(What to produce):
In the records below, repeat word for word only the lines starting at the one that contains "You are a GUI" and ending at the one that contains "The height and", pictures excluded.

(Working data):

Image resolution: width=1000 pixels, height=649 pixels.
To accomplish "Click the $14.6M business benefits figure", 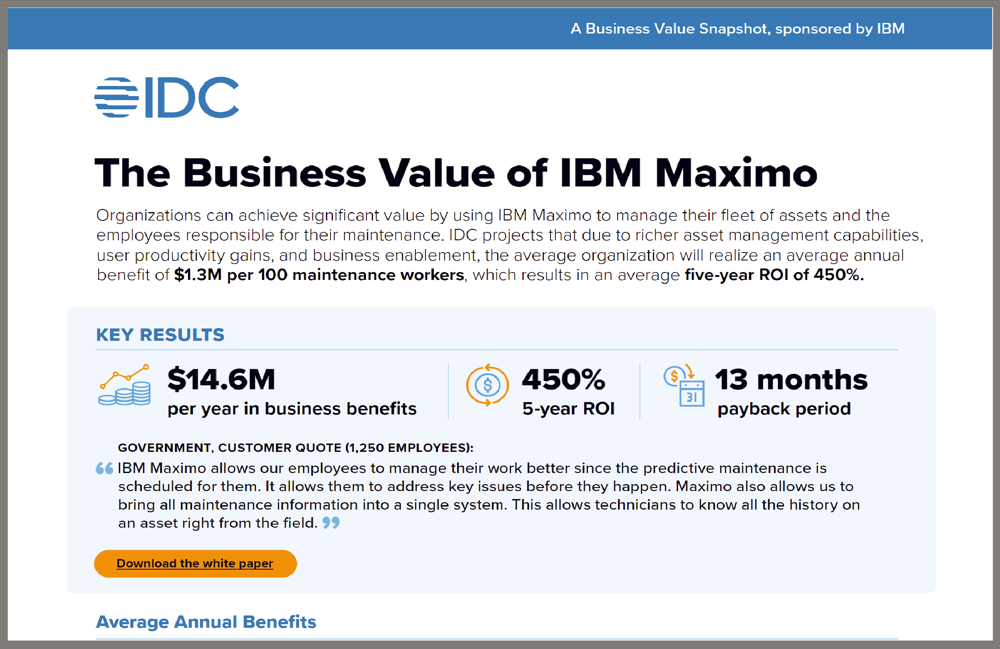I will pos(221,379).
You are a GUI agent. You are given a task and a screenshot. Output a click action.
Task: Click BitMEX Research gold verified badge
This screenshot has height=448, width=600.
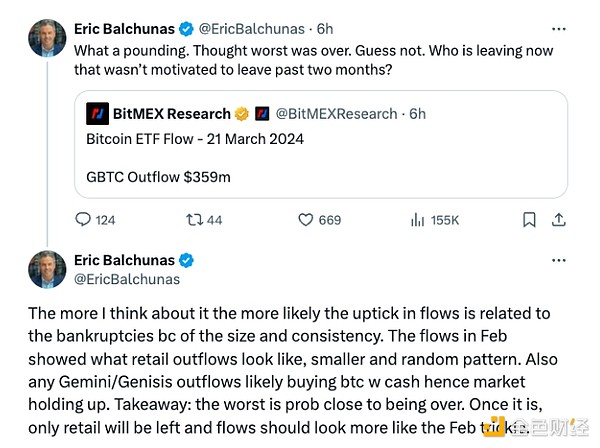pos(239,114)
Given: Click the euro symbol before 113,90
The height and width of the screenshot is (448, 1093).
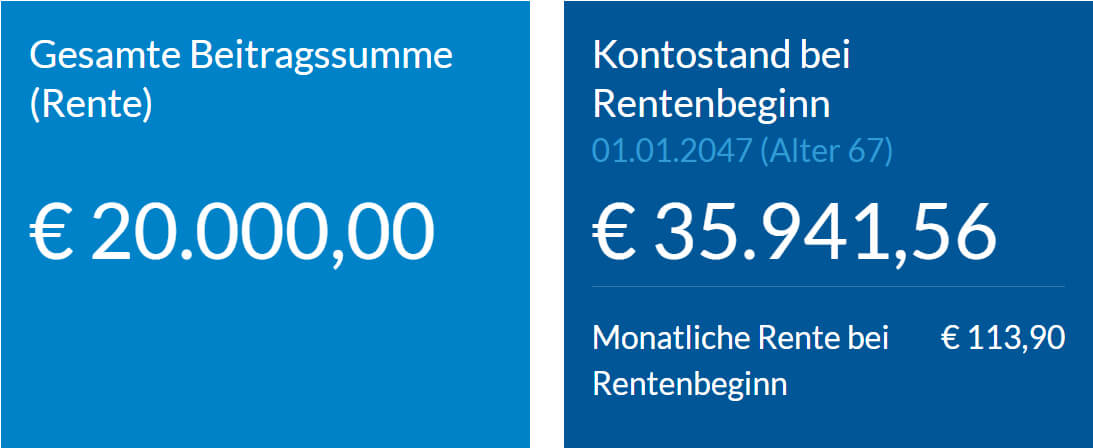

---

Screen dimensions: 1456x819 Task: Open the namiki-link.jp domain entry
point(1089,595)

--

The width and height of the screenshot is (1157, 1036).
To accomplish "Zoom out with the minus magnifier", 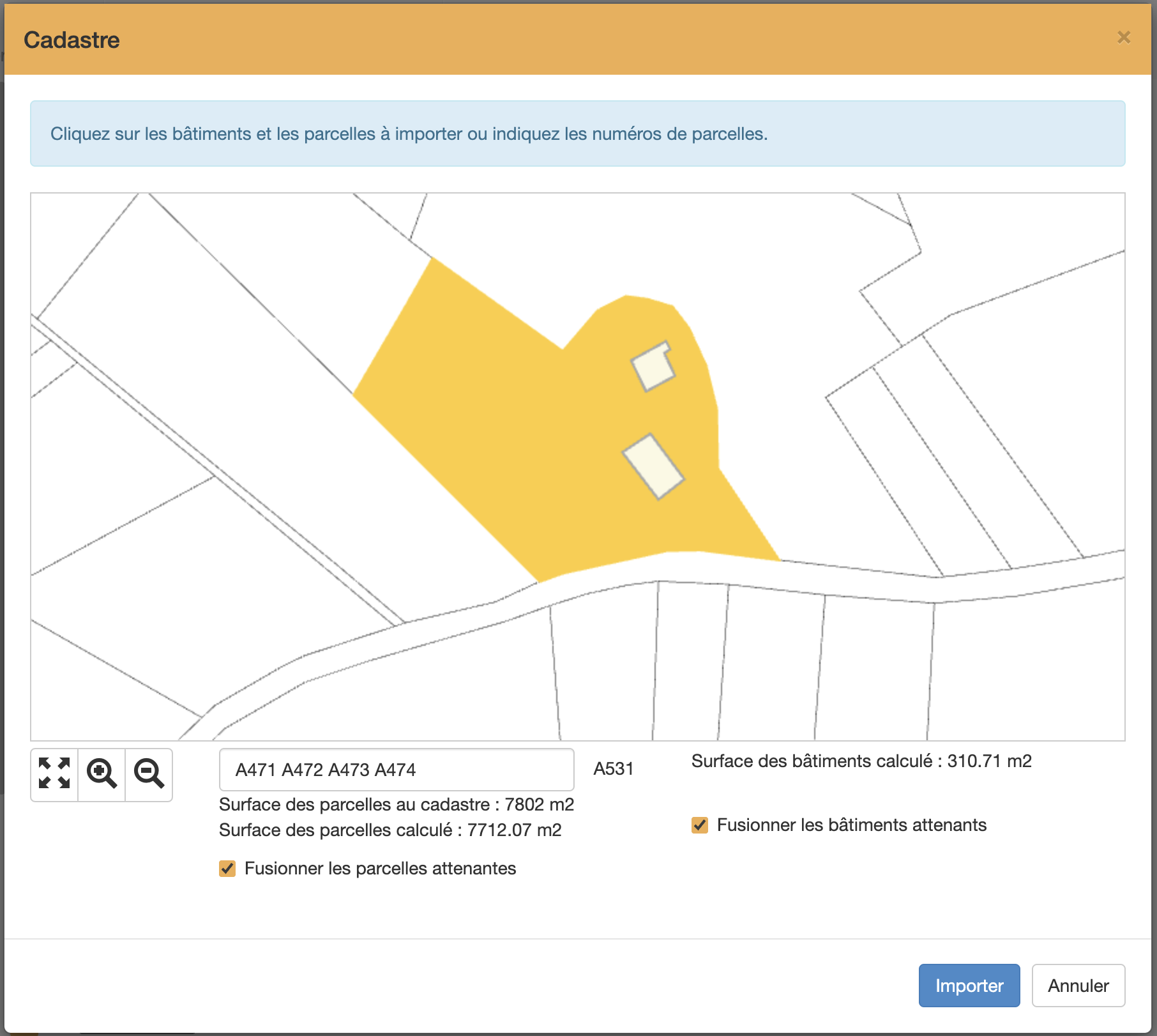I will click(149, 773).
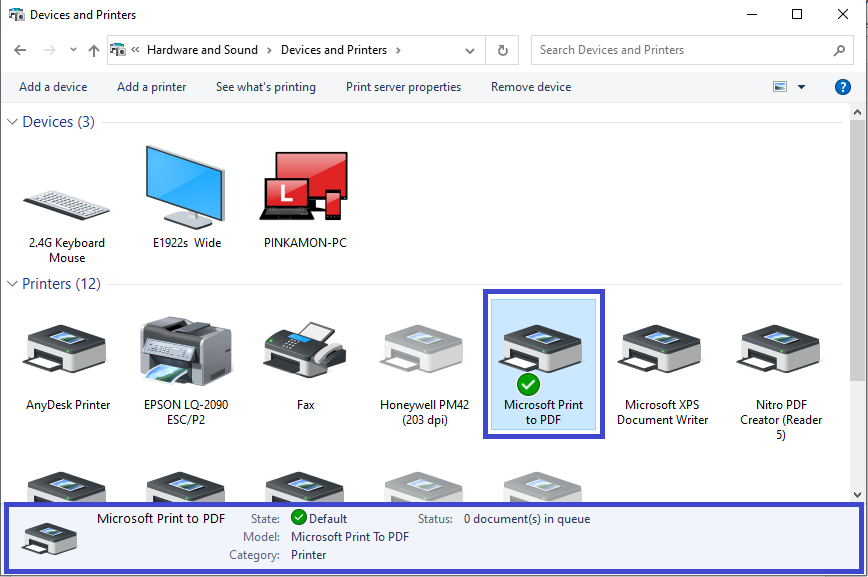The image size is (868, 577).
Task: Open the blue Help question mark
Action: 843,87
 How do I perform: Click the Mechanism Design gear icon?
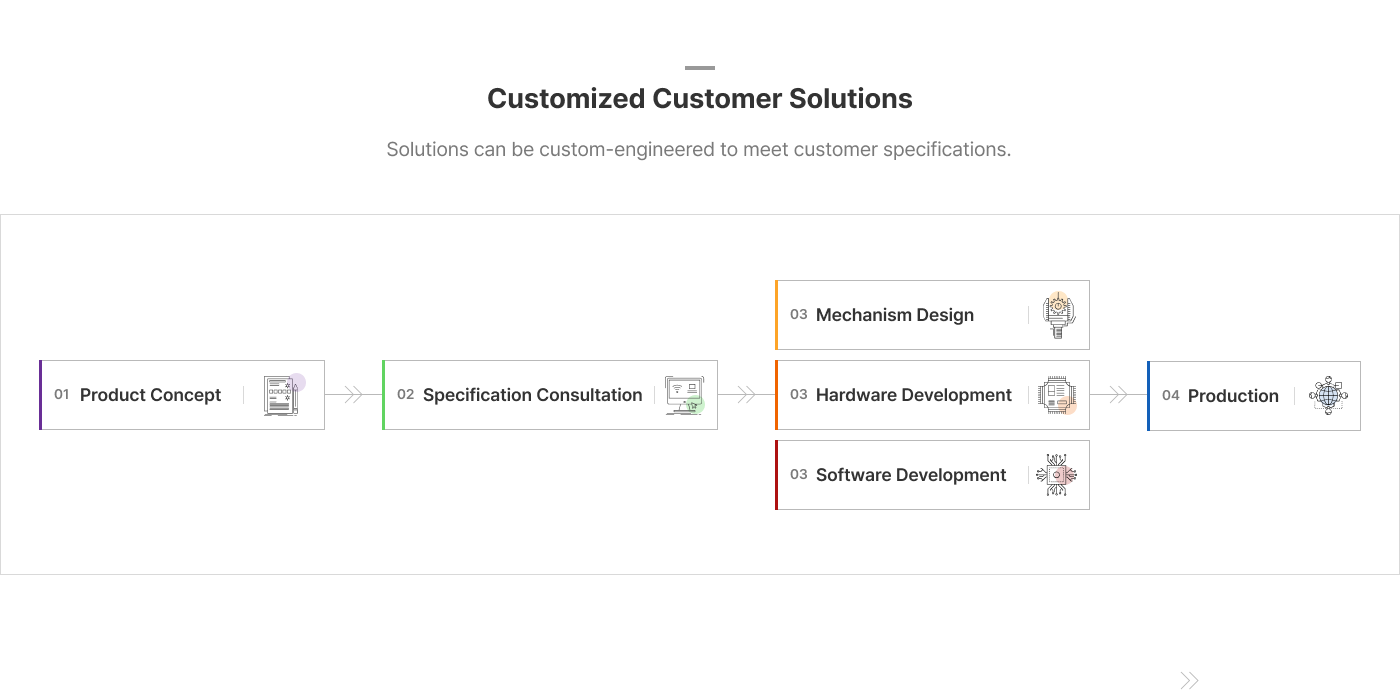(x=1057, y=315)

(Response to the task):
You are a GUI agent. You are given a task and a screenshot. Output a click action.
Task: Click BitMEX Research gold verified badge
This screenshot has height=448, width=600.
pos(239,114)
Given: Click the euro symbol before 113,90
The height and width of the screenshot is (448, 1093).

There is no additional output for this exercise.